Como filho diligente do Pe. Kentenich, o Sr. João assumiu e procurou viver, com zelo especial, o amor à Igreja. Acompanhou as reformas da Igreja, promovidas pelos últimos Papas e o concílio Vaticano II, no sentido de manter-se atualizado, à altura dos tempos, habilitada a cumprir sua missão no terceiro milênio.

Compreendeu o Sr. João, que a Igreja hoje deve figurar, no conjuntos das nações, como de família, como a cidade sobre o monte, como a promotora da civilização do amor. Ou seja, como a Grande Família de Deus, procura, em todas as suas comunidades e instituições (Hierarquia, dioceses, paróquias, Institutos de vida consagrada, Associações e Movimento laicais e o povo de Deus em geral) viver irmanada pelo mandamento do amor insistentemente e belamente pregado e vivido por Cristo. De modo a merecer o elogio que caracterizou as primeiras comunidades cristãs: “Vede como eles se amam: são um só coração e uma só alma” (At 4, 32).

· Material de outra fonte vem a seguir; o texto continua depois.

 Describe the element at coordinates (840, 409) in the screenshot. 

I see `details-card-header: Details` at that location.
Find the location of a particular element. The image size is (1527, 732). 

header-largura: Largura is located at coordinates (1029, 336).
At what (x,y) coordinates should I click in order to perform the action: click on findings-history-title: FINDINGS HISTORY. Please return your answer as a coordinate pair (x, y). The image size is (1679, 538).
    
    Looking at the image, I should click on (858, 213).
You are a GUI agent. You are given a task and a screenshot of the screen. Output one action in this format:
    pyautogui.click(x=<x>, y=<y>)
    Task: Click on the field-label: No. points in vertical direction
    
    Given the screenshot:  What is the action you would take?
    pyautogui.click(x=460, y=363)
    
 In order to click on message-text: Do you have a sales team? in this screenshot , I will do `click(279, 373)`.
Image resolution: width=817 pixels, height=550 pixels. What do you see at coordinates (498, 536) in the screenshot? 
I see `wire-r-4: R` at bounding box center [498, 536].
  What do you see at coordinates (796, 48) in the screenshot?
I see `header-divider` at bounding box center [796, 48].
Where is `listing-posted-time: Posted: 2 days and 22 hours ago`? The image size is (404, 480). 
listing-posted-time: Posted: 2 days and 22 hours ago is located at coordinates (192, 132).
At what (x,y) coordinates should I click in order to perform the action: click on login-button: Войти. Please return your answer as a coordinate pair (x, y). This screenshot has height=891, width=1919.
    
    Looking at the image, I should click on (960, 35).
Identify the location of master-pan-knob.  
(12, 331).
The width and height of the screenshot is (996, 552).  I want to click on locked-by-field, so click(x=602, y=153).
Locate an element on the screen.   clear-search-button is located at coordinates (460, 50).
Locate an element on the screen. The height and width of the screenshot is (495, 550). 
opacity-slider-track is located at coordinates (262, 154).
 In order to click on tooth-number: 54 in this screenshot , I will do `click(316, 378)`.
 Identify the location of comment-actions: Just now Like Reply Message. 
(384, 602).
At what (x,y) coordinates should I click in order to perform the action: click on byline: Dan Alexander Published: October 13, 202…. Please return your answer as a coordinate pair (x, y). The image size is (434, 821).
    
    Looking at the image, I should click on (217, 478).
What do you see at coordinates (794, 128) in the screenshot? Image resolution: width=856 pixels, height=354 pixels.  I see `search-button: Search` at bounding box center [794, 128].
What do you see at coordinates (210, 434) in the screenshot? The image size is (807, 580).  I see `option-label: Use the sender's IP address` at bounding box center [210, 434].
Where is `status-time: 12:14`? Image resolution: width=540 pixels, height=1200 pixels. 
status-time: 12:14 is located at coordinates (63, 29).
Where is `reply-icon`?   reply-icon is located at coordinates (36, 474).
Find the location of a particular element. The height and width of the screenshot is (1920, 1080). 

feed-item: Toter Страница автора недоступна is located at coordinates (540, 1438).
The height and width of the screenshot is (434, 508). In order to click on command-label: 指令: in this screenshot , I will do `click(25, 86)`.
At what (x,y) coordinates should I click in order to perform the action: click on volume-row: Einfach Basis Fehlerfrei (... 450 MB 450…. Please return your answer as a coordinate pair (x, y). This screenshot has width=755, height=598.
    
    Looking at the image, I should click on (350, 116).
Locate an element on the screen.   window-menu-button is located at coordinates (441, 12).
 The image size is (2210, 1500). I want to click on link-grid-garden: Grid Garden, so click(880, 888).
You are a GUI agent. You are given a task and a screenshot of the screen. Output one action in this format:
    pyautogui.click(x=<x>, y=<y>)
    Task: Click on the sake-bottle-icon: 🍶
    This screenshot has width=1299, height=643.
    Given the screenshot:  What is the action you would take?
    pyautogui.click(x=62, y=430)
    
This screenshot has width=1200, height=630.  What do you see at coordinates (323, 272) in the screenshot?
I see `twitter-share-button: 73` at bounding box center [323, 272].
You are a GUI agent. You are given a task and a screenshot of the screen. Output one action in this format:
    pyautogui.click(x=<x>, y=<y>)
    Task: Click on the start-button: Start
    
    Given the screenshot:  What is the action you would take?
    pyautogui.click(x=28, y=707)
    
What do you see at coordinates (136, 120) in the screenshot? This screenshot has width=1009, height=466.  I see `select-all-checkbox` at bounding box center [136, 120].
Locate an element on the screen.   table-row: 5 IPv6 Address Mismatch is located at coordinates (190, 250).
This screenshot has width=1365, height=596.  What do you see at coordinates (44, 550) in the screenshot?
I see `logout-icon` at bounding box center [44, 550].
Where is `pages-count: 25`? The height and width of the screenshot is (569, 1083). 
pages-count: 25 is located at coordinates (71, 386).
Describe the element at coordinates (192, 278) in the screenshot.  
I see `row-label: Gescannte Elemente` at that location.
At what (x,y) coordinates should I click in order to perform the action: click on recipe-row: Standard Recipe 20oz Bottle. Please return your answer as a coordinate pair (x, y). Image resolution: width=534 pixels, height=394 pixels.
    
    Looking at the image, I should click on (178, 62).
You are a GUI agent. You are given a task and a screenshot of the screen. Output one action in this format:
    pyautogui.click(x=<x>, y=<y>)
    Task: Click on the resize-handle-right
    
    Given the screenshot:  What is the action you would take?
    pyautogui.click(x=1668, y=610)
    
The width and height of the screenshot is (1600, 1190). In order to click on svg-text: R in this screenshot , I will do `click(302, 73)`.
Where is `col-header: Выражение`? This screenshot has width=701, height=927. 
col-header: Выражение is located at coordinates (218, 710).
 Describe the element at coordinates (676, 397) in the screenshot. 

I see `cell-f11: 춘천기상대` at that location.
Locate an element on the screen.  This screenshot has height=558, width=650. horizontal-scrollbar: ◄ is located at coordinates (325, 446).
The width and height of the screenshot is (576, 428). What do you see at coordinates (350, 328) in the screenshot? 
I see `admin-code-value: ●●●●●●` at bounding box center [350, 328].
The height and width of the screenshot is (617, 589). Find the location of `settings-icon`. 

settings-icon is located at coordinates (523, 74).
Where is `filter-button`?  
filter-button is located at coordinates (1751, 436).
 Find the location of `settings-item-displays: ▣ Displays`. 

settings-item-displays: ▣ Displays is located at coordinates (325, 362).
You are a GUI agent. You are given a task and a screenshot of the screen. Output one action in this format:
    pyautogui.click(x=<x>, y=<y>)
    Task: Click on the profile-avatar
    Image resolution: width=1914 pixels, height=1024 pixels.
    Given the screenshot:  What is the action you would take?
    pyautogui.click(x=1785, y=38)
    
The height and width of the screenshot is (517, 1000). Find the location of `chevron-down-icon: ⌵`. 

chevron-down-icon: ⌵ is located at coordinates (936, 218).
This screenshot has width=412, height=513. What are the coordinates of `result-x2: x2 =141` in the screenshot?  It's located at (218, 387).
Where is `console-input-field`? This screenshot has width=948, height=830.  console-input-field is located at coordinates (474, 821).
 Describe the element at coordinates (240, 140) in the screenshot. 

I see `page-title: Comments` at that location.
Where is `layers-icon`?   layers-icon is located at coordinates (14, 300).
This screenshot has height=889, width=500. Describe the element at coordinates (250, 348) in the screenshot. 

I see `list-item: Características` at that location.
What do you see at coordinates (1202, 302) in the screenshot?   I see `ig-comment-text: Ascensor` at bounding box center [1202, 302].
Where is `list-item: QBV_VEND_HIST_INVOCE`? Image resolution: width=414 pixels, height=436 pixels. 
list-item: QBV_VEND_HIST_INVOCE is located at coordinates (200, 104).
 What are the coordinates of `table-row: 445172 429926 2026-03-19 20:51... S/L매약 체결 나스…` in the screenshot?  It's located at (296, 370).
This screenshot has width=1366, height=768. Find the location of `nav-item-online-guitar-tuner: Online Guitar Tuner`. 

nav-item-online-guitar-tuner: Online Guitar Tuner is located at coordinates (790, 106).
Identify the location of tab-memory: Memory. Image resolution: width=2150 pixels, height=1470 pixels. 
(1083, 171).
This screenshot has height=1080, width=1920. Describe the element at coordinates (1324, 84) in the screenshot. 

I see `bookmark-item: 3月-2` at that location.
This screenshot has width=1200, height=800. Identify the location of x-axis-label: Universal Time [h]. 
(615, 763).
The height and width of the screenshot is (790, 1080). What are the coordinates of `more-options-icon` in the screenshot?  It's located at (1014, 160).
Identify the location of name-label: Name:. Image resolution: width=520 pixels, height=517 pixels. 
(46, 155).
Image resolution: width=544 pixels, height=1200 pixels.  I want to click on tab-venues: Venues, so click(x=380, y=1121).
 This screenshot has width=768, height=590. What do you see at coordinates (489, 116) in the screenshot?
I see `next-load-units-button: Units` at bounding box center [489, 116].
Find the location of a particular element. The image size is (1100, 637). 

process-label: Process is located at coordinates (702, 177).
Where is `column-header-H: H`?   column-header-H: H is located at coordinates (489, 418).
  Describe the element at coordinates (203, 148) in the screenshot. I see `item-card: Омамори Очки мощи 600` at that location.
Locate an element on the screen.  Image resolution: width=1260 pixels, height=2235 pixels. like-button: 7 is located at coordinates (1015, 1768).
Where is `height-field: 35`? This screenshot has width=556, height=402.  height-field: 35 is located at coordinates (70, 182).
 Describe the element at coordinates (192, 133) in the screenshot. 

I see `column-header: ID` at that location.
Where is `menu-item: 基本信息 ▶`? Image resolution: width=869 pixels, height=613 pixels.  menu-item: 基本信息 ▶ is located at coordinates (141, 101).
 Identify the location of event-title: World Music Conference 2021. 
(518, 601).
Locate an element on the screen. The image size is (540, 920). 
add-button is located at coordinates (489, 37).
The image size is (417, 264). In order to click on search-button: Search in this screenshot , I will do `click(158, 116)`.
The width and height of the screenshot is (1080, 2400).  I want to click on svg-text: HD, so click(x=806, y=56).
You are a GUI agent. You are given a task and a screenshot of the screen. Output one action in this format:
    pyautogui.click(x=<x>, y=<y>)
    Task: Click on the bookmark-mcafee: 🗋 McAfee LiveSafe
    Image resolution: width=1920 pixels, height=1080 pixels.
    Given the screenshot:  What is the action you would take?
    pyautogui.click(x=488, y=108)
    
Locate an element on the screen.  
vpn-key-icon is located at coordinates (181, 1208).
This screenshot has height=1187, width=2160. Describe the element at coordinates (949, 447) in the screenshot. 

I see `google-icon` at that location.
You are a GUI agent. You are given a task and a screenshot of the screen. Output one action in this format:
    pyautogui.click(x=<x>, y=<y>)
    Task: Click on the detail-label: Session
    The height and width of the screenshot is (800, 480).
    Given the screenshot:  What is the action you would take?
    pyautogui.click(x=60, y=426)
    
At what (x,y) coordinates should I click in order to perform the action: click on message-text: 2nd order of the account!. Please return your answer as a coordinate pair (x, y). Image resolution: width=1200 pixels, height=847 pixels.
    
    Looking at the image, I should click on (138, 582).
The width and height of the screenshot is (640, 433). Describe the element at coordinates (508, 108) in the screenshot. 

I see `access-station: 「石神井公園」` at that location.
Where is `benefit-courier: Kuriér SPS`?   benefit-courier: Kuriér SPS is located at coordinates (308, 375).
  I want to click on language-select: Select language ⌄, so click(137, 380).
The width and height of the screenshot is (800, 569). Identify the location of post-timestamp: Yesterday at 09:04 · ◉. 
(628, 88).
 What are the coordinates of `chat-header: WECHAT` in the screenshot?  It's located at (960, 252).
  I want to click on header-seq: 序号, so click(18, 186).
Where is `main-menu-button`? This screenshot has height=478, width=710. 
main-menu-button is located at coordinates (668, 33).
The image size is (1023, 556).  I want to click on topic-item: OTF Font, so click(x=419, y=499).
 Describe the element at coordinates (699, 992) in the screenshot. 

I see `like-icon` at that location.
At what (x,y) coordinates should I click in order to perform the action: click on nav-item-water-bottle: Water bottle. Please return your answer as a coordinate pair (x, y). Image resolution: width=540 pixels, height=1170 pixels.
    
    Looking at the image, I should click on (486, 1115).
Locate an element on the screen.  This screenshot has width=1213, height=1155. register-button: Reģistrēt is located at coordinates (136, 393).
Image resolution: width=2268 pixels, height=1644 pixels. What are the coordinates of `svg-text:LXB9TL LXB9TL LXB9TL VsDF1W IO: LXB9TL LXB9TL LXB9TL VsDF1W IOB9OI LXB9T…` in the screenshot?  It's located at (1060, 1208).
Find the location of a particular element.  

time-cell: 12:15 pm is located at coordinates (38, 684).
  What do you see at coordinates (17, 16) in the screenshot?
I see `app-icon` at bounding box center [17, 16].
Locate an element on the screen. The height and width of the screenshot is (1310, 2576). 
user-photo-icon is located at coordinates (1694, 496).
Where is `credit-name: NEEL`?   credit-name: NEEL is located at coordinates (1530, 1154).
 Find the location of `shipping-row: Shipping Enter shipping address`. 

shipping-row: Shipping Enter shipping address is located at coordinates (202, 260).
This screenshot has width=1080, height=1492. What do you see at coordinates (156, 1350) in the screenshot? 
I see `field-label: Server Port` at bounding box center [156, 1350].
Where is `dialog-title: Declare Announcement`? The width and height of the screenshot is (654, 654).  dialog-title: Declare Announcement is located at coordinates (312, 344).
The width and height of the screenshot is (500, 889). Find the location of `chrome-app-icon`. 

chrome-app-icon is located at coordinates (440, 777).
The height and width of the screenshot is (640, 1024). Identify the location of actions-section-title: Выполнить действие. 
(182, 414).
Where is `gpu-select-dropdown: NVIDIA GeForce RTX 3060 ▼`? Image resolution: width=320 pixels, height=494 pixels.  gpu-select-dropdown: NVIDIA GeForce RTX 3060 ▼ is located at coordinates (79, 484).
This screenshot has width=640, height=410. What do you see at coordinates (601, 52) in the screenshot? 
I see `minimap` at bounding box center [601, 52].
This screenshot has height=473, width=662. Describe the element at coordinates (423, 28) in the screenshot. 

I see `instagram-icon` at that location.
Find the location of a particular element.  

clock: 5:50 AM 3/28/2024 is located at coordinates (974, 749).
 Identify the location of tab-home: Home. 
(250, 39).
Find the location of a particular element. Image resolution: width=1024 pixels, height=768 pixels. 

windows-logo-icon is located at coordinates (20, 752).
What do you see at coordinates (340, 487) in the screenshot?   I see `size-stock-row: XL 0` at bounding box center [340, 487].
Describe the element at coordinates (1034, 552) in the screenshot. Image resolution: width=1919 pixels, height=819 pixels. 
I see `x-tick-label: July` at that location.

Assim, ela há de aparecer como a Cidade Luminosa a atrair os povos de todos os Continentes, raças e línguas, e ajudá-los, mais do que pela doutrina, pelo exemplo, a viverem entrelaçados pelos laços do amor, da paz, da justiça, da verdade e da liberdade (João XXIII). 

O Sr. João pôs a sua pessoa e suas atividades – a CMPS – a serviço dessa Igreja. No início ,fê-lo como simples leigo, depois investido no diaconato permanente. Por isto, cumpria, com esmero e assiduidade, os deveres comuns de cristão: missas, sacramentos, vida de oração... Mas, também buscou uma formação religiosa mais apurada, nos cursos bíblicos, palestras, encontros, retiros. Inscreveu-se em várias associações religiosas, em especial na Liga Apostólica dos homens de Schoenstatt. Empenhou-se por ser um cristão de fé convicta, comprovada pela vida e por sua ação apostólica.